All the things he has done have made it easier for “the village” to care for her.  That village includes me, her main caregiver, and those wonderful folks that give me the opportunity to get time for myself along the way – my daughters, my sister and the Visiting Angel that now comes on a regular basis.
My husband is a big part of that village – in fact; I could not do this without him!

Tuesday, February 1, 2011

Go or Stay Home?

I recently threw a question out on the Alzheimer’s forum because I have been tossing it back and forth in my mind.  I asked, “How do I know when it is time to just keep her home?”
Mom spent the majority of the last 10 years at home at my brother’s.  She went to family gatherings and my sister would take her to the store every so often but otherwise she spent each day at home.  When we moved her down here with us, I started taking her everywhere with me – the store, visits to friends and family, walks outside.  She enjoyed the opportunities to get out although she never was keen on waiting if I had to “shop”.
Lately it seems that she still wants to “go” but there is always a lot of harrumphing about putting on gloves and a scarf to keep warm.  She always thinks it’s warmer than it is and if I don’t make her put them on, then she harrumphs that it is “so cold”.

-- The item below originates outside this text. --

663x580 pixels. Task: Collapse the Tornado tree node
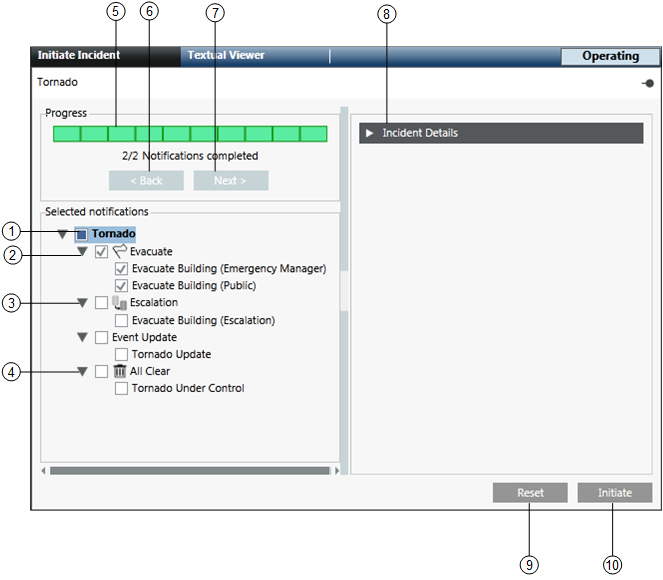point(63,234)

I find that once we go, she wants to come back home.  She’s okay at the grocery store as long as we move through quickly and she enjoys going to Max & Erma’s although they better not dawdle with the food!  Those situations aside, it’s visiting that creates the biggest problem.

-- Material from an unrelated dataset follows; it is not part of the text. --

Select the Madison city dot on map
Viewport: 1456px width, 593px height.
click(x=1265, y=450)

Last week we delivered a scale to my in-laws.  Mom and Dad, 86 and soon to be 89 respectively, are fighting various health problems.  Mom has been fighting horrible dizziness for months now and has to use a walker while the doctors try to figure out what is causing it – in addition to her chronic condition of lymphedema and history of TIA.  Dad, with a past of cancer and heart bypass, was diagnosed with diabetes a few months ago.  In spite of these issues, Mom is chomping at the bit to get back to the gym to do her exercises and they both are looking forward to a trip south in March to visit two of their sons and daughters-in-law.
We sat down to visit for a bit and my mother-in-law filled us in on what’s been happening and what they are looking forward to.  Mom sat there quietly – she doesn’t appear that she comprehends much of what is said and she doesn’t try to converse.  At one point, my mother-in-law tried to draw her into the conversation and Mom proceeded to tell her that she (my mom) is 104 and has trouble talking.  Mom is 94 but quite often will tell people that she is “100 after all” as if that explains everything.
I knew our time was growing short as Mom started clearing her throat and giving little coughs while staring at me.  If I looked directly at her, she would ask when we were going to leave.  Finally, after assuring her a few times that we would leave soon, she just said, “Can we go home now?”
So, go or stay home?  The jury is still out and I’ll just play it by ear for now.